RNAcentral / rnacentral-references

0 stars 0 forks source link

RNAcentral References

This repository contains a simple API to explore EuropePMC articles.

Installation

Using docker-compose

  1. git clone https://github.com/RNAcentral/rnacentral-references.git
  2. cd rnacentral-references
  3. create an .env file with the following environment variables (keep ENVIRONMENT=DOCKER and change LITSCAN_USER, LITSCAN_PASSWORD and LITSCAN_DB as desired).
    ENVIRONMENT=DOCKER
    LITSCAN_USER=docker
    LITSCAN_PASSWORD=example
    LITSCAN_DB=reference
  4. docker-compose up --build

A volume is being used to persist data generated by and used by Docker containers. If you want to recreate the database, just run the docker-compose down --volumes command before step 4.

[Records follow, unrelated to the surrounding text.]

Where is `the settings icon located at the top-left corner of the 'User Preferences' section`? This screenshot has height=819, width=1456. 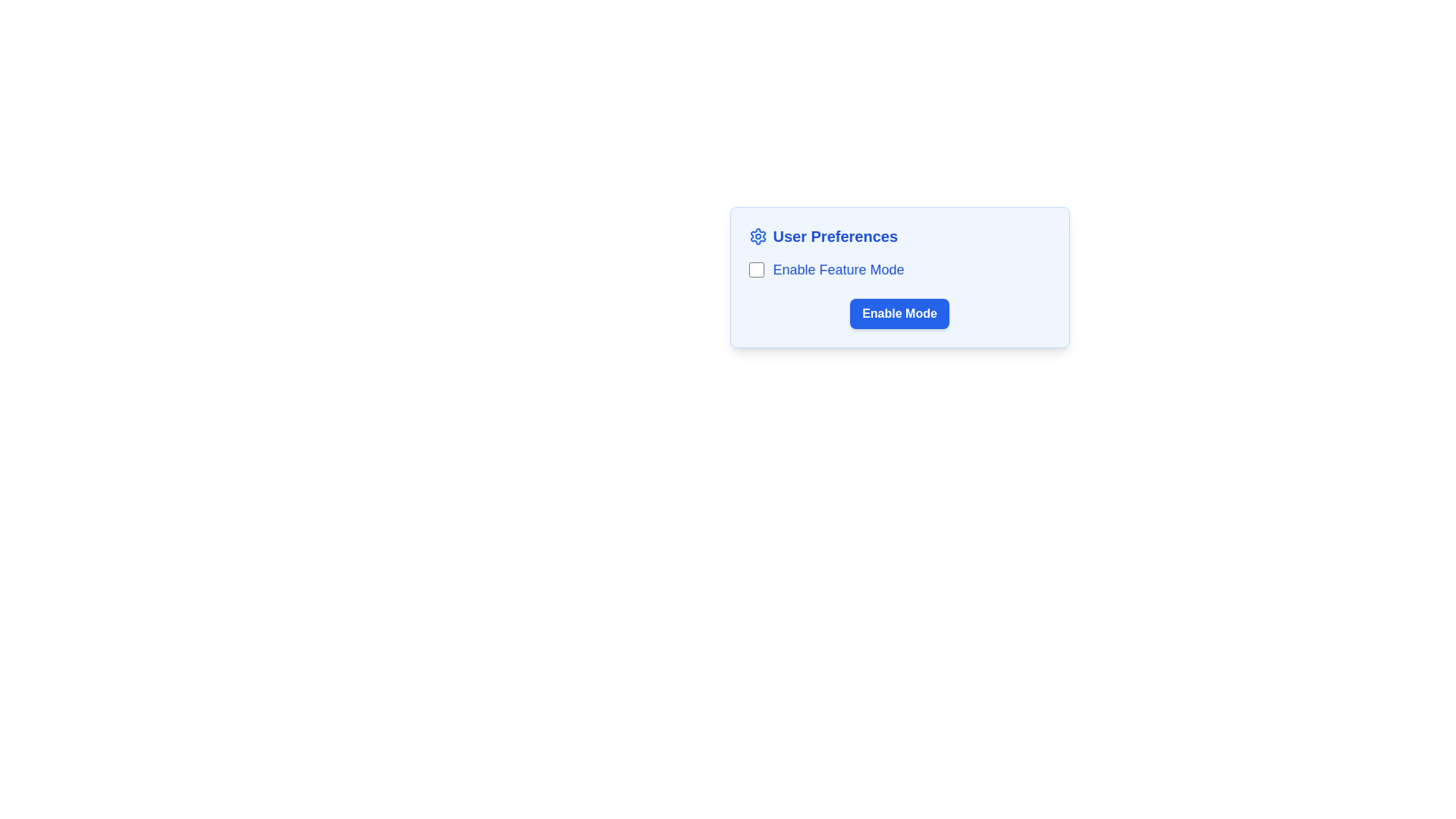
the settings icon located at the top-left corner of the 'User Preferences' section is located at coordinates (758, 237).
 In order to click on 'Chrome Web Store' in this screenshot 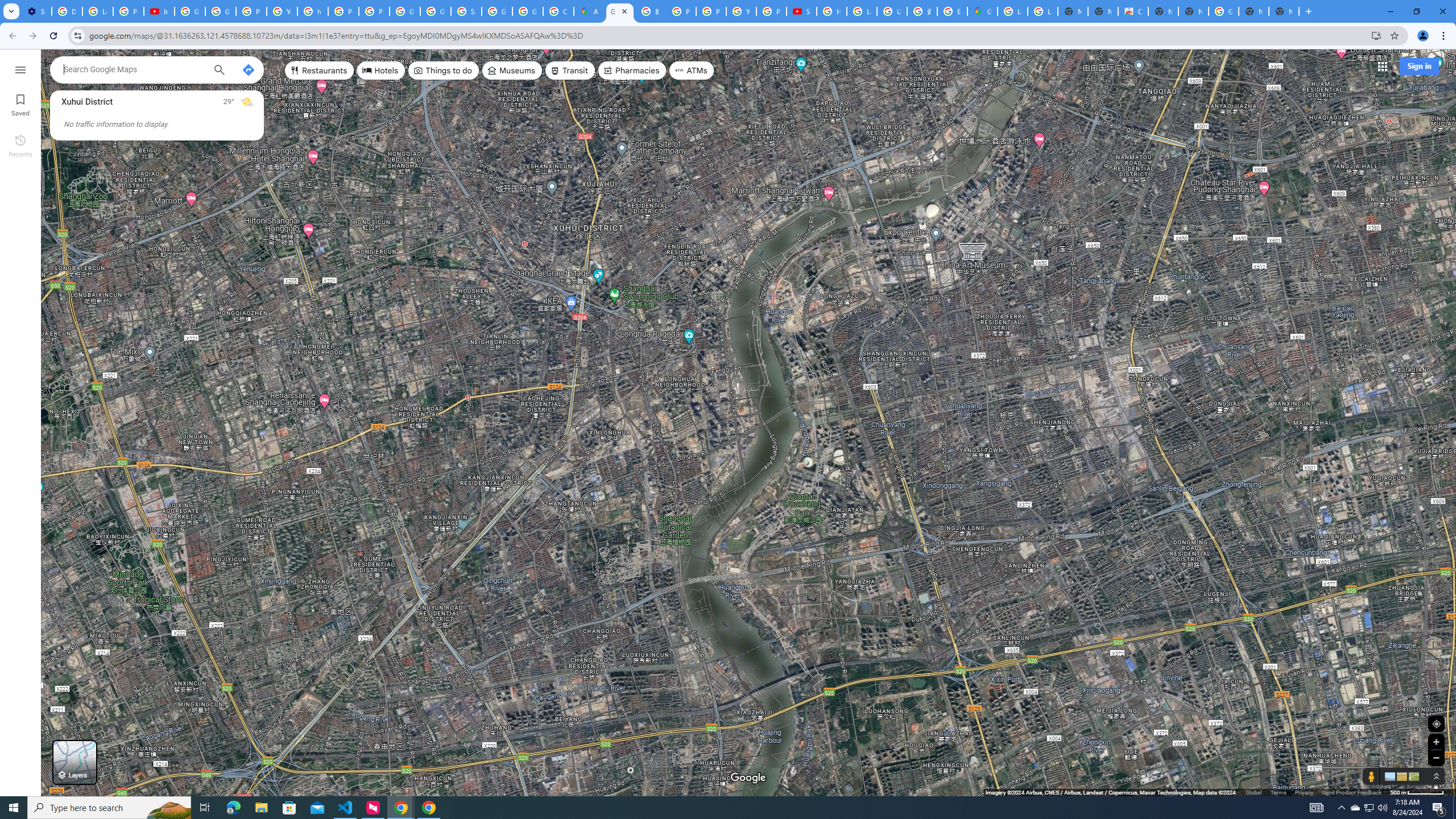, I will do `click(1132, 11)`.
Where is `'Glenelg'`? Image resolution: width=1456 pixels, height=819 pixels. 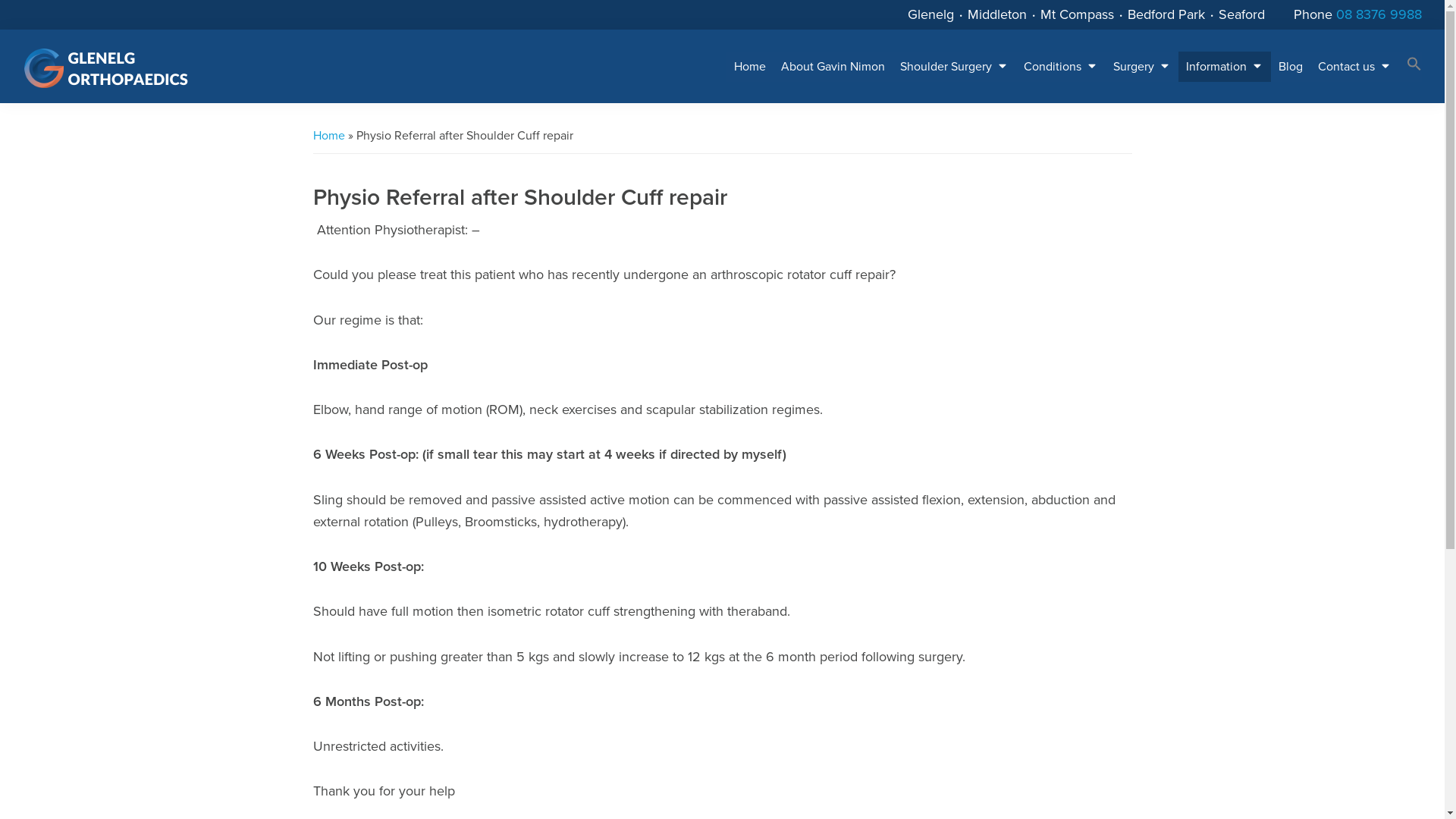
'Glenelg' is located at coordinates (930, 14).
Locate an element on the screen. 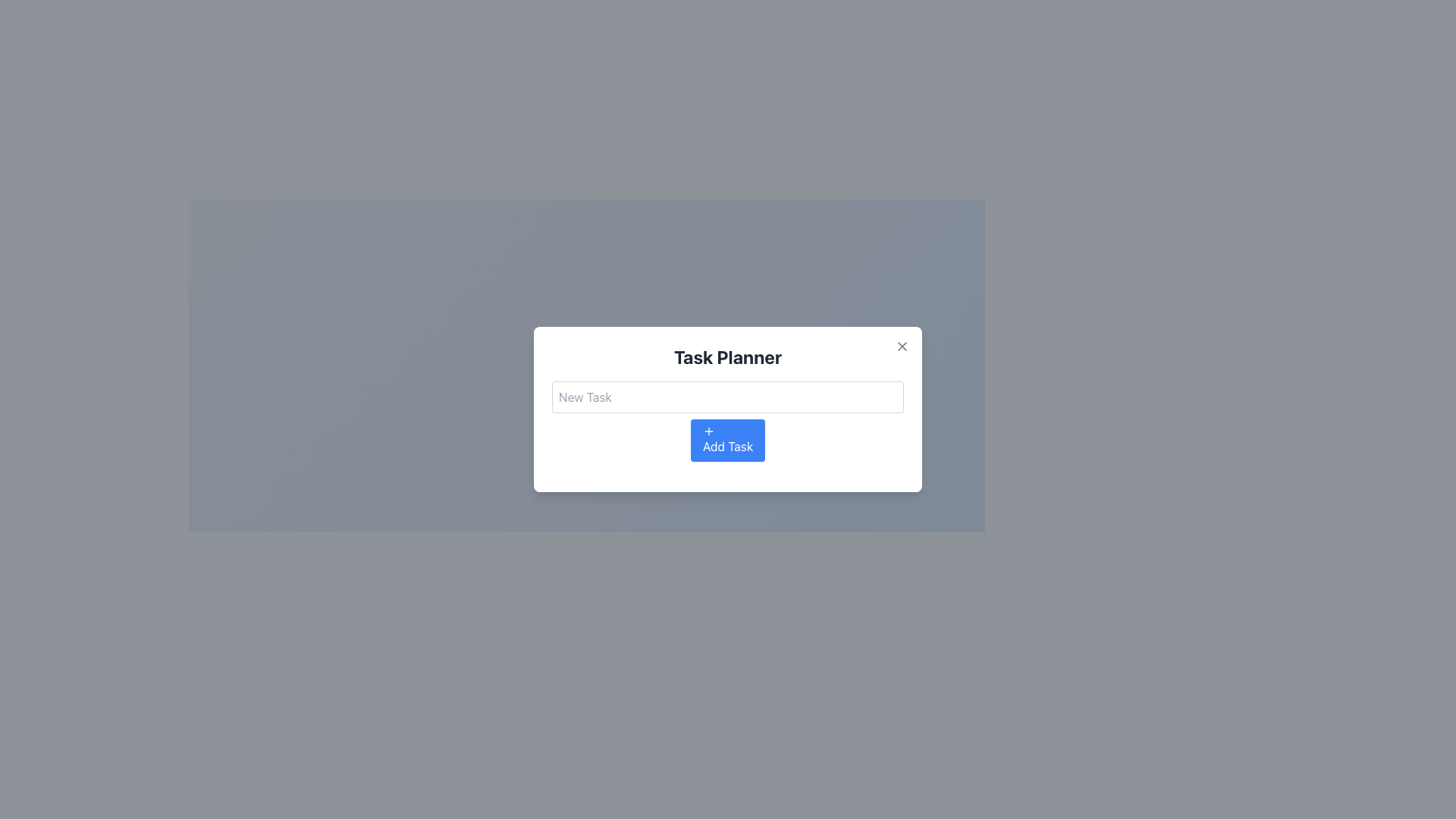 This screenshot has height=819, width=1456. the small gray 'X' button located at the top-right corner of the 'Task Planner' modal is located at coordinates (902, 346).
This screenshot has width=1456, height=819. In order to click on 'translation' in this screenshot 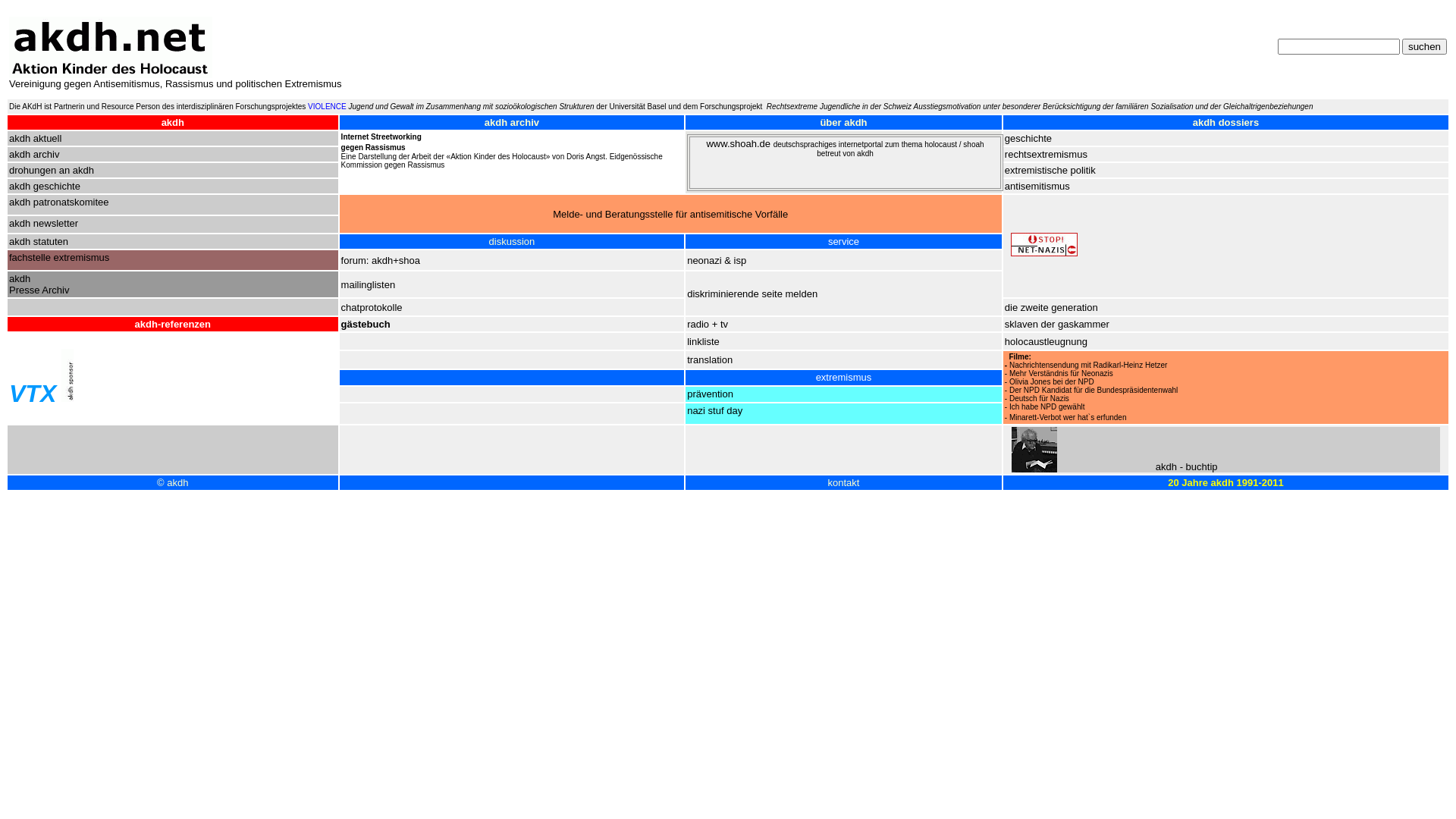, I will do `click(686, 359)`.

Using local virtual environment

  1. git clone https://github.com/RNAcentral/rnacentral-references.git
  2. cd rnacentral-references
  3. python3 -m venv venv
  4. source venv/bin/activate
  5. pip3 install -r requirements.txt
  6. docker build -t local-postgres database/local - this will create an image with postgres databases.
  7. docker run -d -p 5432:5432 -e POSTGRES_PASSWORD=postgres -t local-postgres - this will create and start an instance of postgres on your local machine's 5432 port.
  8. python3 -m database - creates necessary database tables
  9. python3 -m producer - starts producer server on port 8080
  10. python3 -m consumer - starts consumer server on port 8081

How it works?

Submit a single job using

curl -H "Content-Type:application/json" -d "{\"id\": \"RF00001\"}" localhost:8080/api/submit-job

This job will use the following query on EuropePMC:

query=("RF00001" AND ("rna" OR "mrna" OR "ncrna" OR "lncrna" OR "rrna" OR "sncrna") AND IN_EPMC:Y AND OPEN_ACCESS:Y AND NOT SRC:PPR)

Where:

  1. "RF00001" is the string used in the search
  2. ("rna" OR "mrna" OR "ncrna" OR "lncrna" OR "rrna" OR "sncrna") is used to filter out possible false positives
  3. IN_EPMC:Y means that the full text of the article is available in Europe PMC
  4. OPEN_ACCESS:Y it must be an Open Access article to allow access to the full content
  5. NOT SRC:PPR cannot be a Preprint, as preprints are not peer-reviewed

It is possible to change the query used to filter out possible false positives. To do so, use the query parameter when submitting a job

curl -H "Content-Type:application/json" -d "{\"id\": \"RF00001\", \"query\": \"('foo' AND 'bar')\"}" localhost:8080/api/submit-job

Or if you don't want to use any queries, run

curl -H "Content-Type:application/json" -d "{\"id\": \"RF00001\", \"query\": \"\"}" localhost:8080/api/submit-job

Use the search_limit parameter if you want to set a maximum number of articles to search when testing this tool

curl -H "Content-Type:application/json" -d "{\"id\": \"RF00001\", \"search_limit\": 10}" localhost:8080/api/submit-job

To rescan an id, use the rescan parameter

curl -H "Content-Type:application/json" -d "{\"id\": \"RF00001\", \"rescan\": true}" localhost:8080/api/submit-job

To submit multiple ids run

curl -H "Content-Type:application/json" -d "{\"job_id\": [\"5S rRNA\", \"5S ribosomal RNA\"], \"database\": \"rfam\", \"primary_id\": \"RF00001\", \"search_limit\": 10}" localhost:8080/api/multiple-jobs

The example above is useful for submitting a collection of identifiers (Ids) related to a single gene/accession. Note that the URL used in this case is localhost:8080/api/multiple-jobs.

You can check the results by accessing the URL

http://localhost:8080/api/results/rf00001

Rate limit from the EuropePMC API

Current rate limit is 10 requests per second or 500 per minute. We are making at least 200 requests per minute when this tool is used. If a consumer is searching for an ID that has many articles, this VM can make up to 100 requests per minute. The vast majority of IDs searched do not have articles, so the rate limit is unlikely to be exceeded.